When Isabella confesses her admiration for somebody whom she perceived Heathcliff to be, Catherine plainly puts forth Heathcliff’s failings to make Isabella see sense.

He’s not a rough diamond___[…] he’s a fierce,pitiless,wolfish man.[….]I say ‘Let them alone, because I should hate them to be wronged’; and he’d crush you like  a sparrow’s egg,Isabella,if he found you a troublesome charge. I know he couldn’t love a Linton, and yet he’d be quite capable of marrying your fortunes and expectations___avarice is growing with him a besetting sin. There’s my picture; and I’m his friend -so much so that had he thought seriously to catch you, I should, perhaps, have held my tongue, and let you fall into his trap”

Despite knowing enough about the Heathcliff who had returned [no guesses there-Heathcliff laid bare his desire for revenging himself upon Hindley during their long rambles], she still reveals the girl’s fancy to him “to punish her for her sauciness” which seals Isabella Linton’s fate. Heathcliff had to just step up his revenge on Edgar with his marriage to Isabella Linton.Catherine Earnshaw knowingly not only betrayed her husband but also his beloved sister despite declaring that her intentions were otherwise.Even if she was honest in her intentions towards Isabella Linton,her betrayal towards Edgar Linton gives her fallacies that would make her an “anti-heroine” just like Heathcliff becomes an “anti-hero”.

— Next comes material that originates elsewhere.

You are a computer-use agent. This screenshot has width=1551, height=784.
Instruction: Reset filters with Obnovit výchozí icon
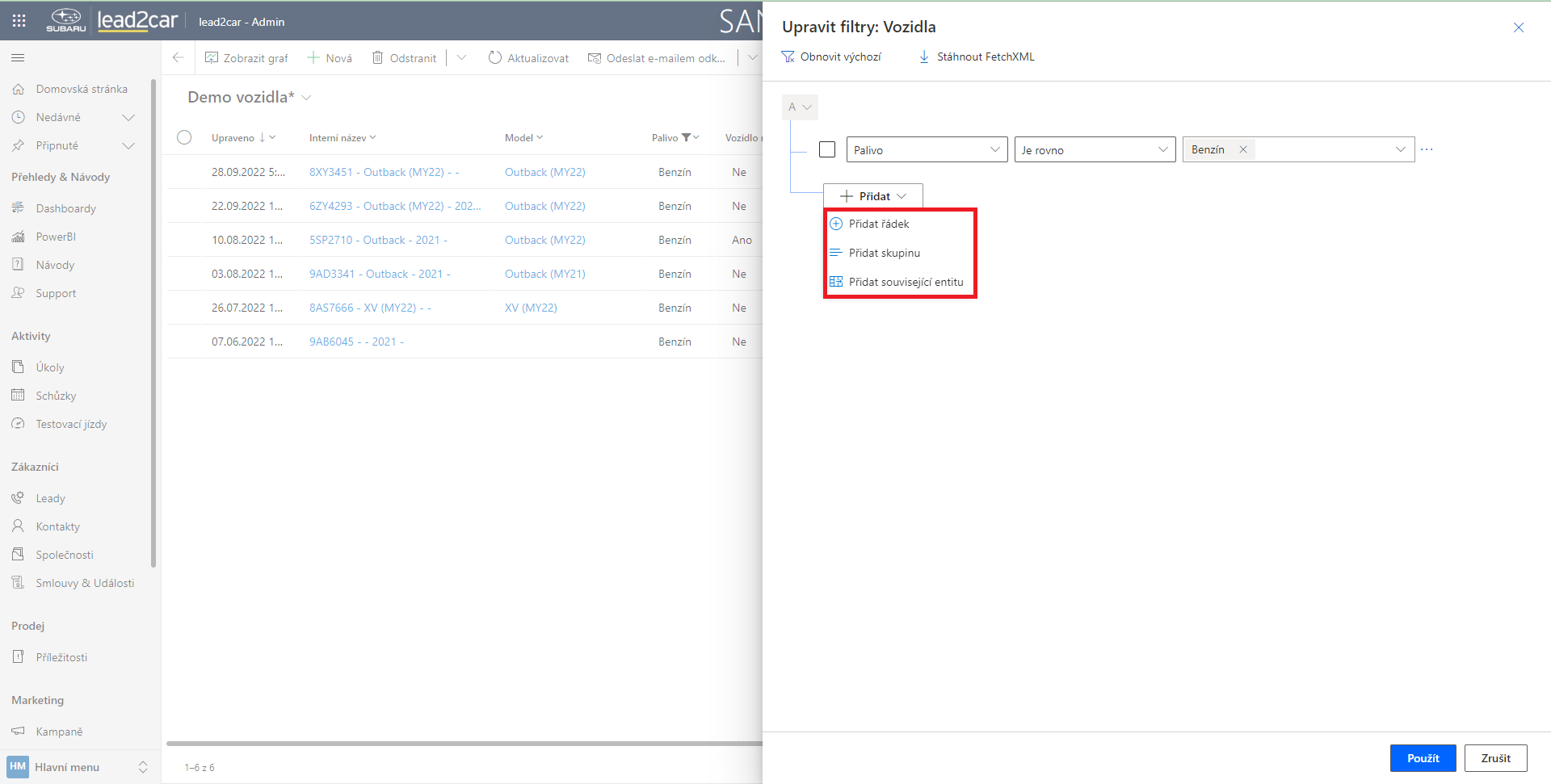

I can go so far as to say that Catherine Earnshaw’s presence in the Lintons’ home was a luckless one. And Ellen Dean says that it was Heathcliff who was the “luckless presence”, a bird of bad omens”(Duh!!) .She does get very good adjectives but she did not use it to describe the correct person.

Catherine kept her word assiduously when she said

“I’ll try to break their hearts by breaking my own.That will be a prompt way of finishing all when I am pushed to extremity!”

If Catherine, alive and headstrong could inflict only this much damage, a delirious Catherine Earnshaw in her deathbed, with her words, destroyed any happiness that everybody could have had, if Heathcliff had been given a chance to move on.

I shouldn’t care what you suffered. I care nothing for your sufferings […] Will you forget me? Will you be happy when I am in the earth? Will you say twenty years hence, ‘That’s the grave of Catherine Earnshaw. I loved her long ago, and was wretched to lose her: but it is past. I’ve loved many others since; my children are dearer to me than she was, and at death, I shall not rejoice that I am going to her. I shall be sorry that I must leave them! ‘Will you say so, Heathcliff?

Even when Heathcliff for once speaks his heart at the very moment when he says “Do you reflect that all those words will be branded in my memory, and eating deeper eternally after you have left me? [..]Catherine, you know that I could as soon forget you as my existence! Is it not sufficient for your infernal selfishness, that while you are at peace I shall writhe in the torments of hell?”. But this anguished plea  falls on deaf ears and she again wishes to never be parted from Heathcliff and rambles on about how she expected Heathcliff to wish to be near her always.Knowing Heathcliff unlike any other person,and her hold on his heart,if her marriage was a betrayal,her confession about her undying love for Heathcliff during her final moments was even worse.

That day,the “anti-hero” Heathcliff emerged when he says-“I forgive what you have done to me.I love my murderer-but yours!How can I?“Although he clearly perceived Catherine’s fallacies,the intense grief totally eclipsed every other notion of reason/moving on-and The Hate Story started from there.